Trivia Uncategorized

Top 10 Things You Didn’t Know What For

In life, there are few things that remain a mystery to us. We’ve experienced a lot of different things individually and we have learned a lot from it. But no matter what we do, we can’t know everything. Especially those little things that you thought you knew, but not really.

Here are some of the things that you probably can’t identify, until now:


10. The Hanging Loop On The Back of Your Shirt

It’s actually like a built-in hanger. You’re supposed to slip the loop over a hook and voilà—you’ve just eliminated the need for a hanger! Turns out this function actually dates back to around the 1960s, when the trend was inspired by sailors hanging their shirts on the ship hooks.

In the past, it also represented a few rather interesting social indications. For instance, some guys would cut off the loops to indicate that they already had girlfriends. Seems pretty odd but it’s also rather fascinating that it held such significance last time, but now we barely pay attention to it.

9. The Small Cylindrical Module of your Laptop Charger

This called a ferrite bead. It acts as an inductor (and in some cases a resistor) which is used to create a low-pass filter on the wire.
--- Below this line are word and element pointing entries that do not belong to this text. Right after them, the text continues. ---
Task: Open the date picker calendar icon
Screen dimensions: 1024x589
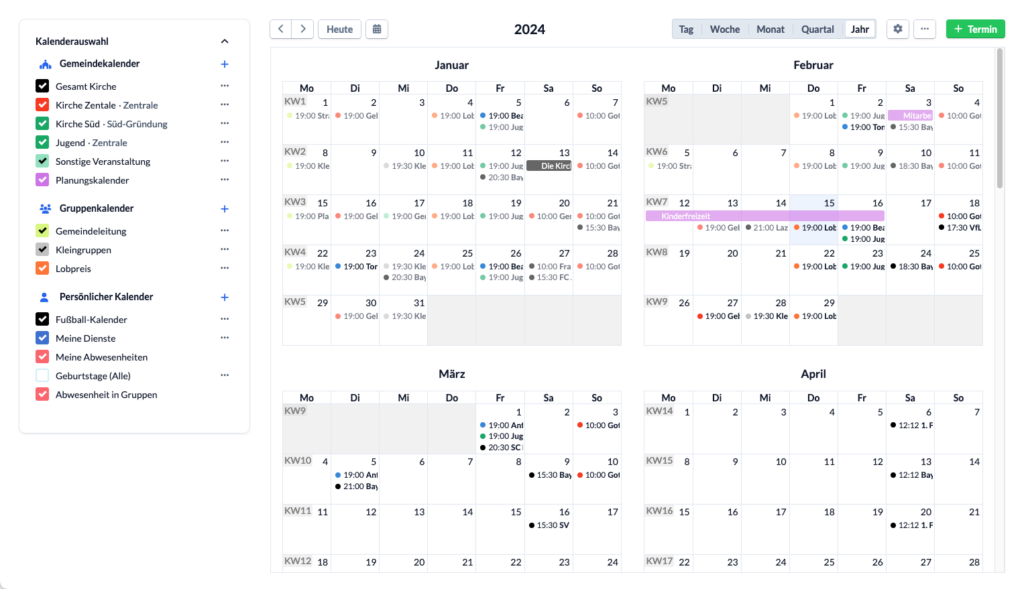Action: click(377, 29)
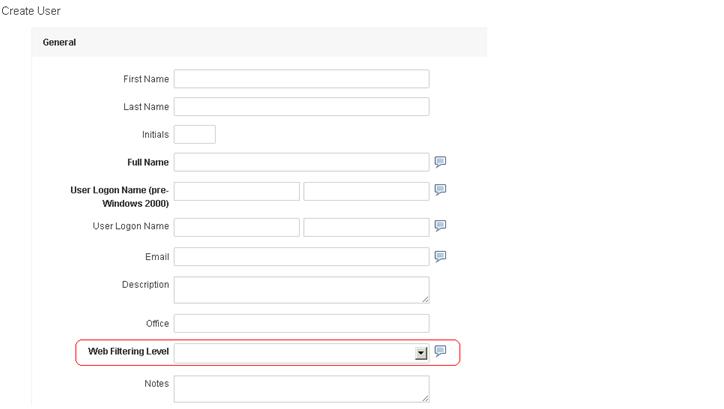This screenshot has height=409, width=724.
Task: Click inside the Description text area
Action: pyautogui.click(x=302, y=290)
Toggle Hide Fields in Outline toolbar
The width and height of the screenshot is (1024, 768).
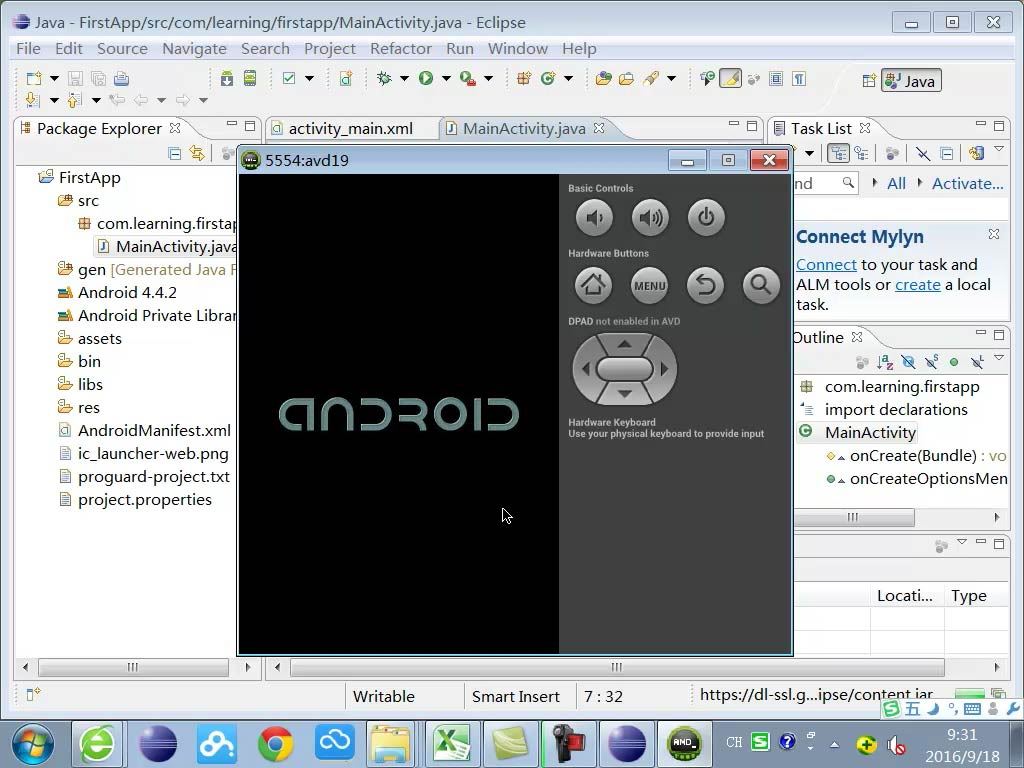click(x=908, y=362)
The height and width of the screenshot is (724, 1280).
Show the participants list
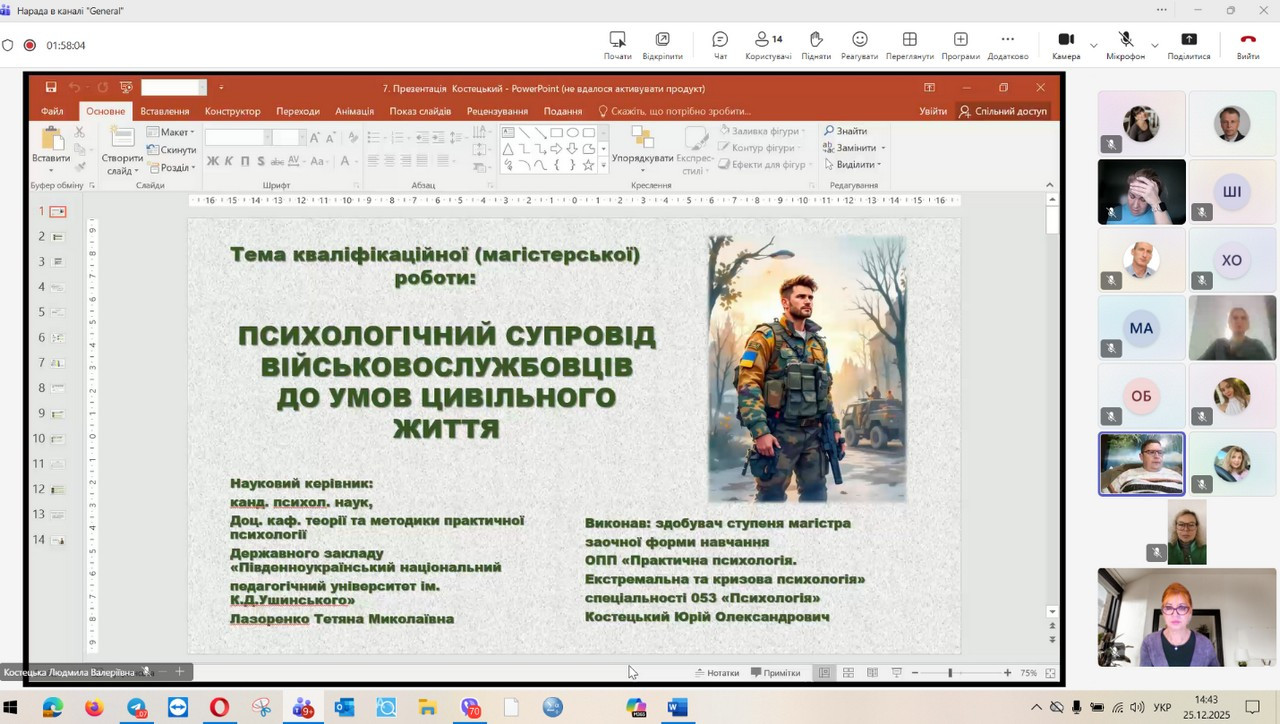point(767,44)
The filter effectively eliminates the high-frequency noise on the wire and thus prevents it from transmitting/receiving radio waves. (Any long wire is effectively an antenna.)

8. The Small Hole in Plane Windows

This seemingly insignificant hole plays an important safety role. The hole helps to regulate how much pressure from the cabin is exerted onto the window’s panes and it makes sure that if the window is going to break, the outer pane goes first, this gives enough time for the plane to drop to a lower altitude to manage the issue.

7. The Blue Part Of The Eraser

Apparently, the blue part of the eraser was never meant to erase pen marks. The soft end (pink/orange) is useful for light grades of paper which the hard gritted side would tear apart, and also for precision erasing, such as removing a light stray mark from among dark marks. On grainy art paper, pencil marks are a pain to remove. The blue end of the eraser is tough and it doesn’t wither away on being used on a more coarse form of paper.

6. The Extra Eyelets on your Shoes

Those extra holes can actually serve an important purpose. They can help make shoes fit better, and thus prevent blisters. The trick is to create what’s known as a “heel lock” or “lace lock” with the extra holes. This method is said to create extra friction between the laces at your ankle, thus keeping the ankle and heel area nice and snug.

Just remember not to tie your laces too tightly.

5. The Hole in Your Spaghetti Spoon 

Estimating the right amount of pasta is difficult—that why your spaghetti spoon is there. That hole in your spaghetti spoon is to measure 1 serving. Now you can stop cooking for the whole neighborhood.

4. That Small Pocket on your Jeans

The tiny little pocket inside a pocket is actually for watches, designed for cowboys in the 1800s. But since we are in 2016 and we are, for the most part, not cowboys, these pockets have taken on new guises. And became a part of the design.

3. That Extra Scrap Of Cloth Included In New Clothes

It’s not to sew torn patches up like we usually thought. They are given so that you can know the nature of the textile material used so that you don’t wash it in a way that can potentially ruin your entire dress. You can check it by washing the sample using a washing powder or bleach to know if it’ll shrink or color bleed.

2. The Holes on The Top of Pen Caps

Yes, it may prevent the ink from drying or reduce the pressure when closing. But it also serves another simple yet ingenious purpose – reducing the risk of choking deaths.

Turns out it’s not just us who love chewing on pen lids – a whole lot of people do it, and that can lead to lids getting accidentally swallowed and lodged in the windpipe, with potentially fatal consequences.

By simply adding a larger hole to the top of the lid, pen company BIC increased air flow and the chance that people would still be able to breathe even if that happens – a design feature that, quite literally, saves lives.

1. The Tiny Buttons on Your Jeans

These little guys have an ACTUAL PURPOSE. Apparently, those buttons are called rivets, and they’re there to prevent jeans from wearing out and ripping at the seam.

Even more interesting, those copper rivets are actually patented by Levi. Young Levi Strauss came up with the idea for the rivets in 1829 when he noticed miners were complaining about how quickly their pants wore out.